08.29.2007 | Unregistered CommenterChicago Trib
The play-offs aren't that difficult to follow in principle - you get your qualifying points during the regular season. The points of all players that qualify for the play-offs are then re-based for the the purpose of the play-offs so that the top regular season points winner starts the play-offs on 100 points with graded deductions to those that follow (so you might start the play-offs with 90 or 80 points depending upon how far down the qualifying list you were). The aim is to preserve a points advantage to those who did well in the regular season, but to reduce it to bring others closer and give more people a chance of catching up and winning over all. Then you dish out additional points after each play-off tournament to add to the re-based play-off points score for and the person with the highest score of play-off points wins at the end.

The difficulty is not understanding the principles, but working out the permutations as to who might win and how people might climb up or fall down the pecking order.

It's all very well talking about pure knockouts, but players like Els and Woods need to be there and they have shown that they will do as they please so the PGA Tour has little choice but to accommodate its stars.


Whether this is a good idea or not only time will tell. It is rather deliciously fun to carp at the PGA Tour's crass marketing, but a system like this is bound to have teething problems and I'd rather wait and see how it pans out. If it is a grand **** up, I will enjoy hammering the Tour as much as the next man, if it flies, then good for them.
08.30.2007 | Unregistered Commenterbs
Trib, you are right, this is just like the Charles Schwab cup, except that only the two announcers on the golf channel were talking about the Charles Schwab cup in the weeks prior to the finale.

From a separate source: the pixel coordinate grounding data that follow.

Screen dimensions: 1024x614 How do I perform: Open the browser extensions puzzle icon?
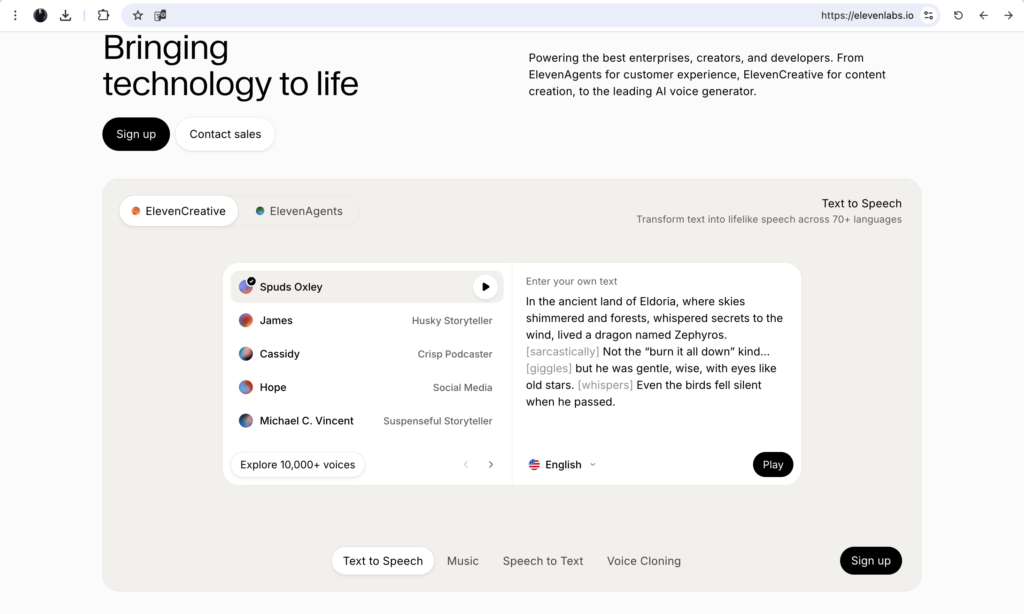tap(103, 15)
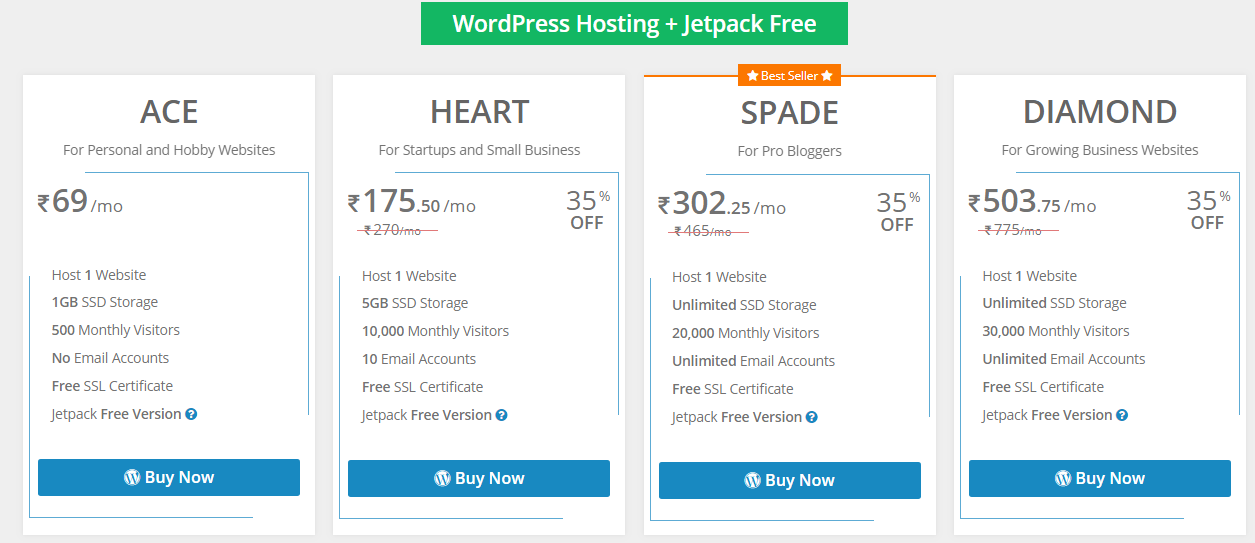Click the Jetpack help icon in ACE plan
Image resolution: width=1255 pixels, height=543 pixels.
coord(191,414)
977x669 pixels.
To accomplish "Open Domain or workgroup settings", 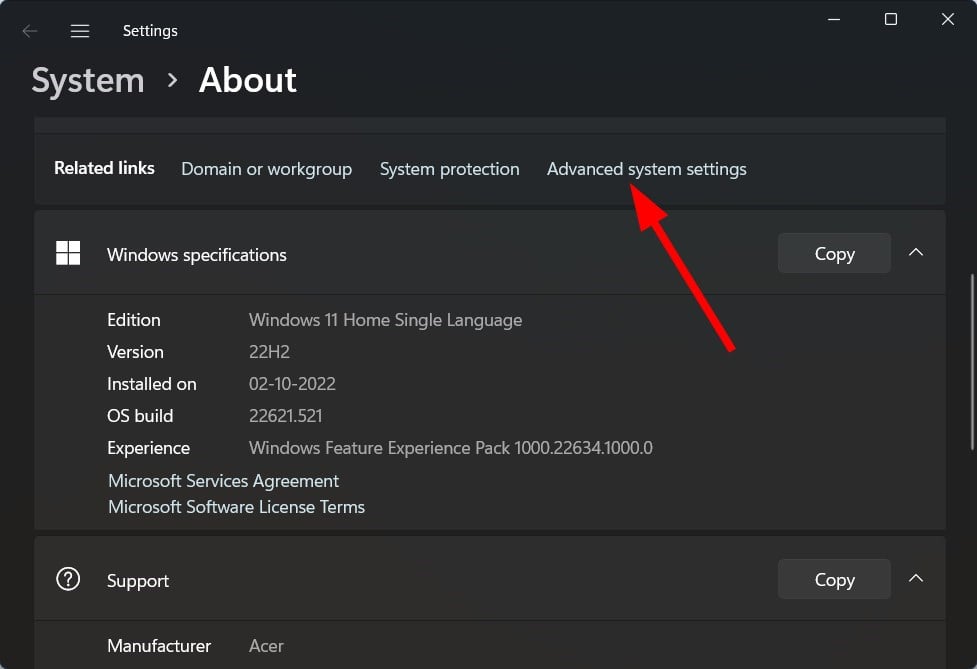I will point(266,169).
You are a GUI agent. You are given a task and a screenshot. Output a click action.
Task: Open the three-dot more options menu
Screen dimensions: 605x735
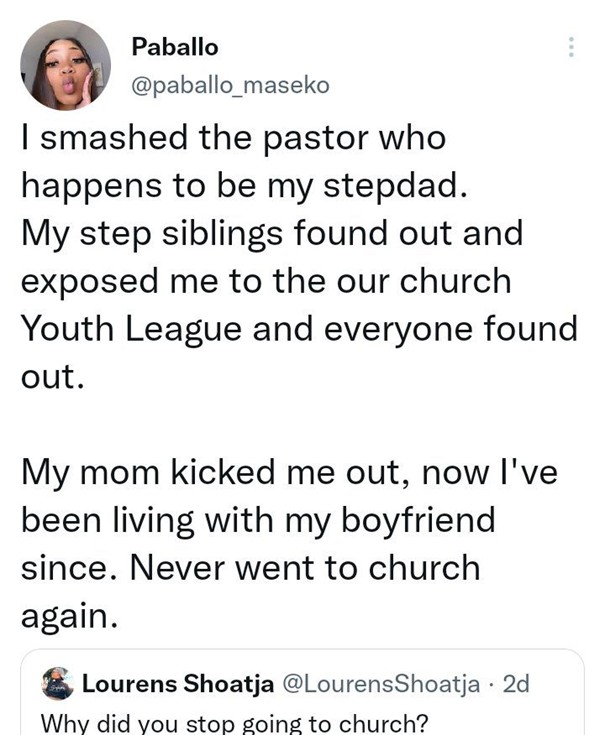pyautogui.click(x=571, y=47)
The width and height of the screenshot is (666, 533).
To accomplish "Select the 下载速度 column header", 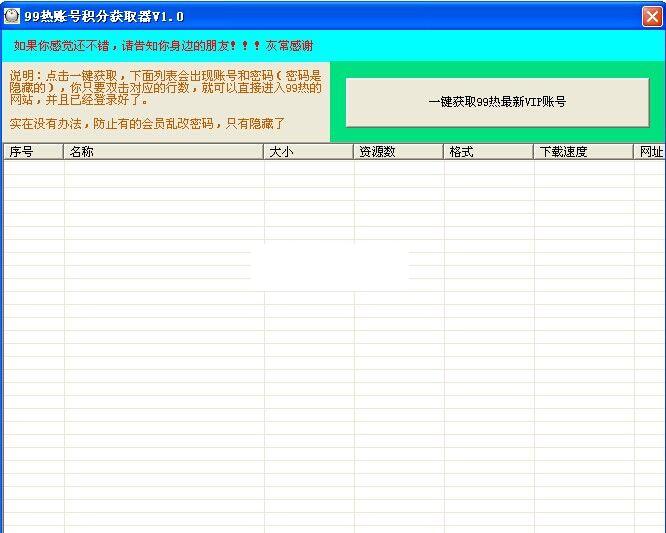I will (583, 152).
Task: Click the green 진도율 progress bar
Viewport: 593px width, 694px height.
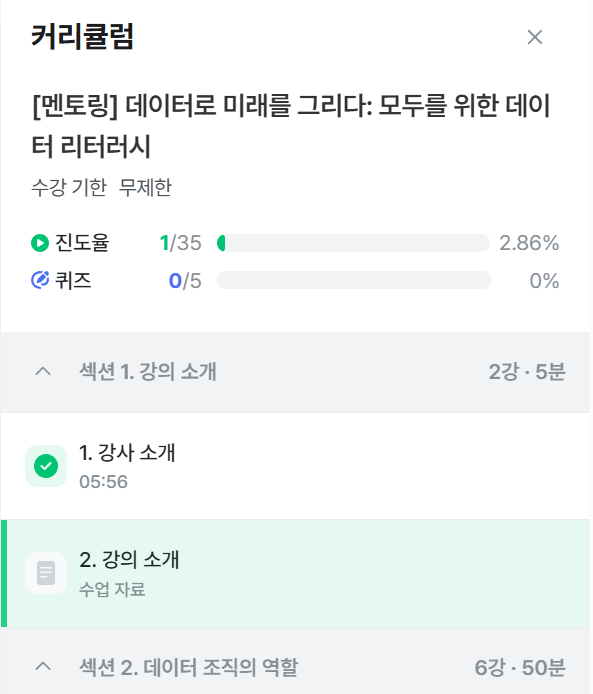Action: pyautogui.click(x=353, y=243)
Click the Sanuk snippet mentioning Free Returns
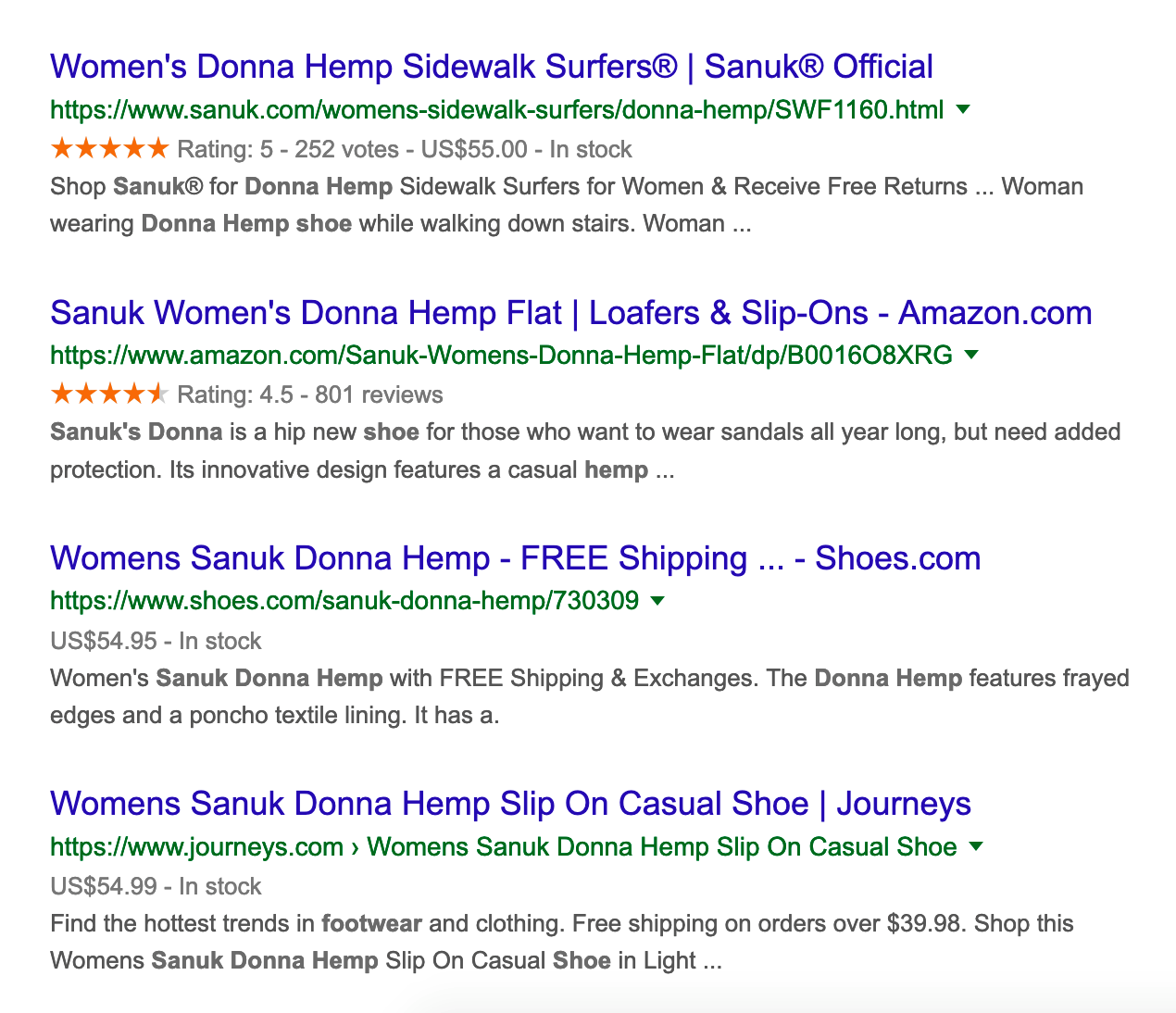The image size is (1176, 1013). click(x=565, y=205)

At least there is some nationwide banter (none of it good, but banter none the less) about the Fedex Cup.
08.30.2007 | Unregistered CommenterAl
Uh bs, you started with ''The play-offs aren't that difficult to follow.' And then wrote this:
'...you get your qualifying points during the regular season. The points of all players that qualify for the play-offs are then re-based for the the purpose of the play-offs so that the top regular season points winner starts the play-offs on 100 points with graded deductions to those that follow (so you might start the play-offs with 90 or 80 points depending upon how far down the qualifying list you were). The aim is to preserve a points advantage to those who did well in the regular season, but to reduce it to bring others closer and give more people a chance of catching up and winning over all. Then you dish out additional points after each play-off tournament to add to the re-based play-off points score for and the person with the highest score of play-off points wins at the end.'

'One putt to win, 2 to force a playoff' I'm down with. Paragraphs that run hundred+ words...not so much.
08.30.2007 | Unregistered CommenterDBH
I think what BS is saying is that, while there are detailed rules on how points are given out, the basic idea is simple. A year-end tournament where you earn points, and are seeded by your point-earning performance from the entire season.

Quarterback ratings in the NFL are the output of a very complicated formula, but the concept is simple.

The system would have been fine for the fans of just about any sport 15 or more years ago. But with the advent of talk radio, web logs, etc., we now delight in nitpicking every molecule of everything, including the Byzantine details of the FEC point system.